Erscheinung des Herrn
Mit einem feierlichen Gottesdienst beging Pater Zbigniew am 6. Januar in der Wallfahrtskirche Mariahilf das Hochfest der Erscheinung des Herrn.
Viele Gläubige besuchten den 10.00 Uhr-Gottesdienst am Hochfest der Erscheinung des Herrn in der Wallfahrtskirche Mariahilf. Besonders eindrucksvoll war, dass der Zelebrant nicht von Ministranten, sondern von drei Königen aus dem Morgenland mit Gefolge begleitet wurde. Zu Beginn erinnerte Pater Zbigniew an das Wagnis der Sterndeuter, die sich auf eine unsichere Reise einließen und im göttlichen Kind den „Schatz ihres Lebens“ fanden. Er ermutigte die Gläubigen, Christus in der Eucharistie zu begegnen und ihm alle Anliegen anzuvertrauen.
In seiner Predigt hob Pater Zbigniew hervor, wie beschwerlich und kostspielig die Reise der Heiligen Drei Könige gewesen sein muss. Doch ihre Suche nach Gott habe sie tatsächlich zum Kind und zu Maria geführt – eine Begegnung, die ihr Leben veränderte. Dass sie „auf einem anderen Weg“ zurückkehrten, deutete Pater Zbigniew als Symbol für die innere Umkehr, die der Glaube bewirkt. Heute müssten Menschen nicht nach Bethlehem reisen, denn Gott lasse sich im eigenen Leben finden, wenn man ehrlich nach ihm suche. Der Glaube jedoch bleibe ein lebenslanger, dynamischer Prozess, in dem Gott auf vielfältige und oft geheimnisvolle Weise antworte.
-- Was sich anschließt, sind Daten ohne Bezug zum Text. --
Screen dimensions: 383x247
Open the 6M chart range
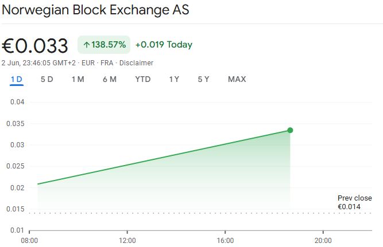pos(109,79)
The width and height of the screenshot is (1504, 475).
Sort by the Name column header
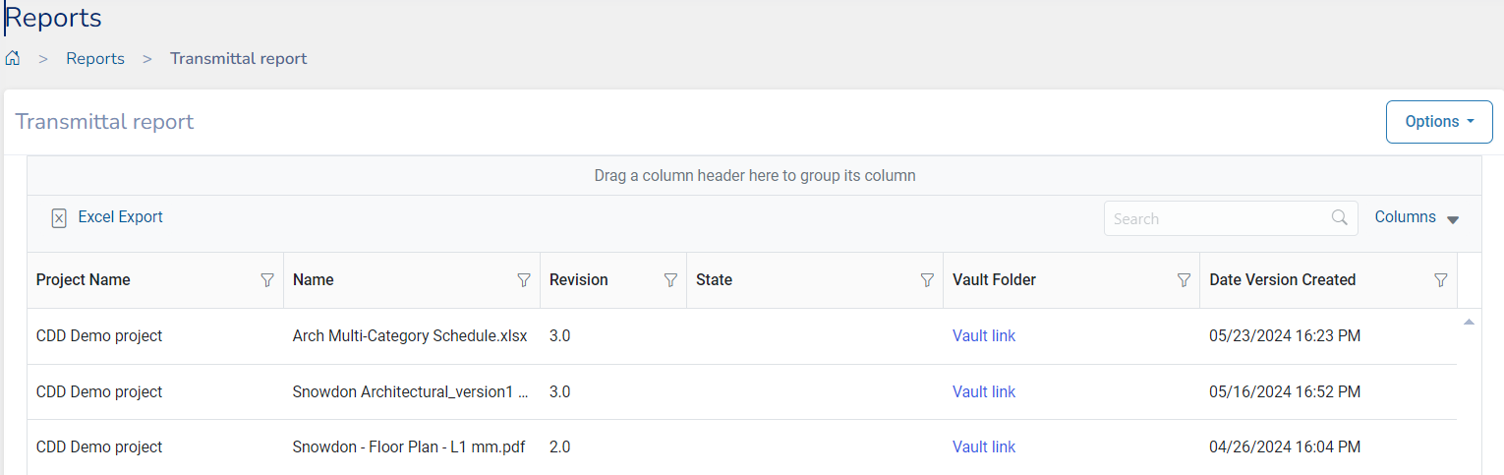(x=314, y=280)
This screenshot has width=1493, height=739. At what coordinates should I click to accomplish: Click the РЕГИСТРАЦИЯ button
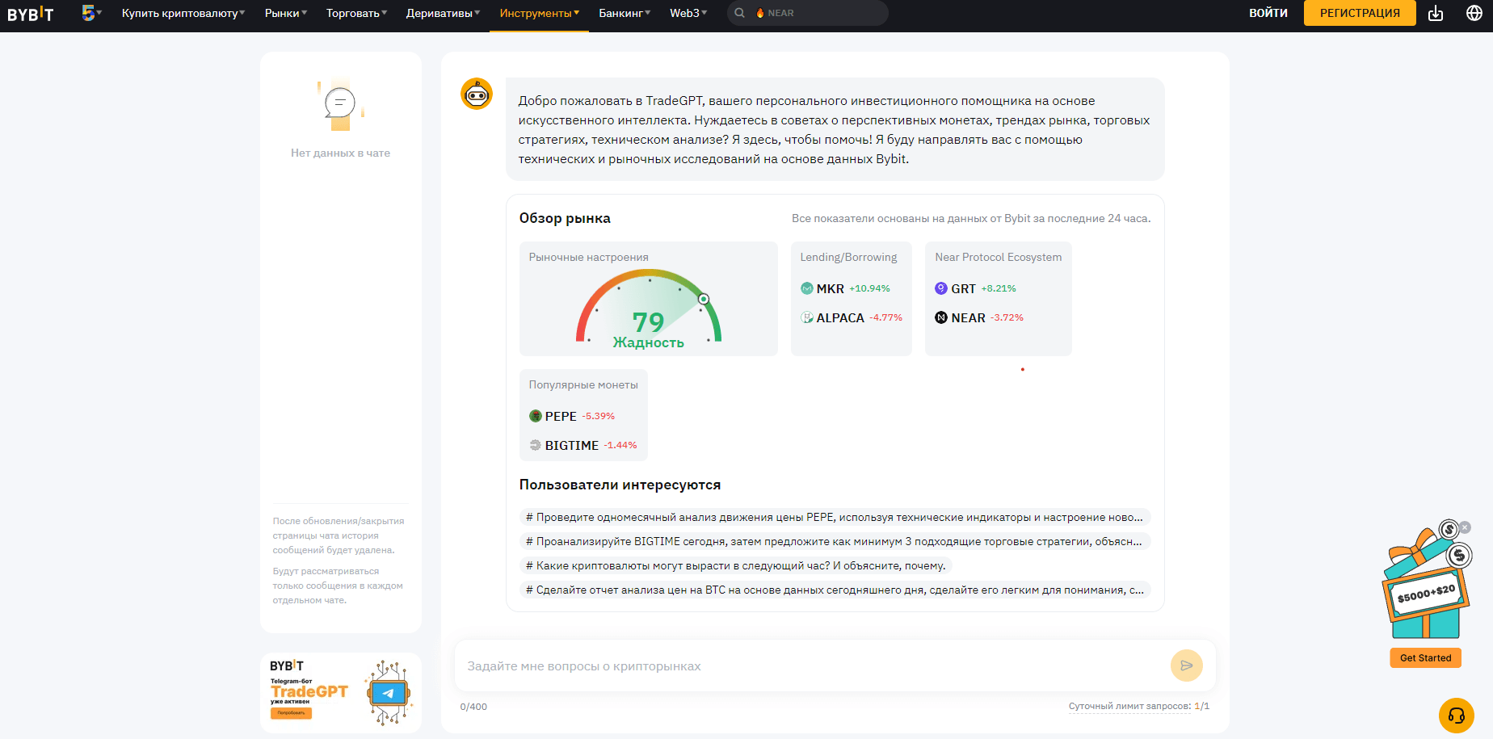[1359, 13]
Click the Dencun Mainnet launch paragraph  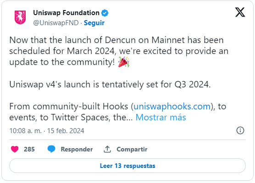[x=119, y=51]
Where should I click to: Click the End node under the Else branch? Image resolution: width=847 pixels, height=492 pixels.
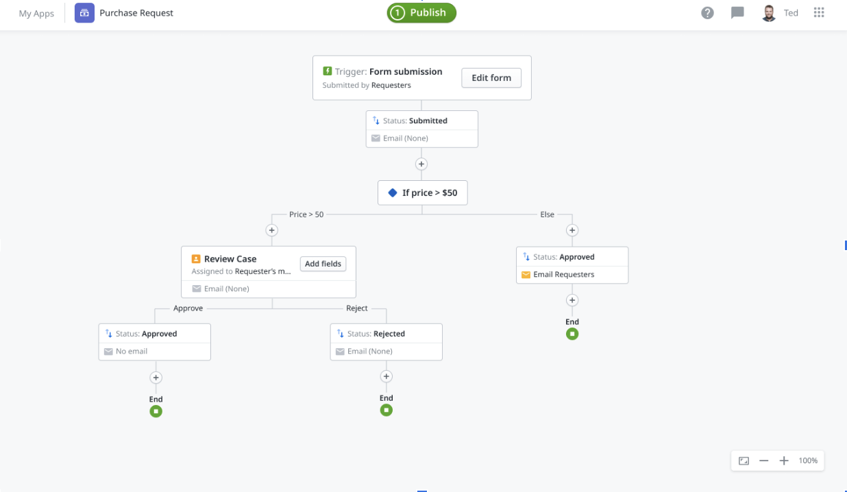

Am Ende des Gottesdienstes segnete Pater Zbigniew Dreikönigswasser, Salz, Kreide und Weihrauch.
Musikalisch wurde die Feier besonders festlich gestaltet: Neben bekannten Kirchenliedern erklang Kammermusik für Sopran, Blockflöten und Orgel. Mitwirkende waren die Sopranistin Andrea Fitz, die Blockflötistinnen Inge Reinelt und Heidrun Pontz sowie die stellvertretende Domkapellmeisterin Brigitte Fruth an der Orgel.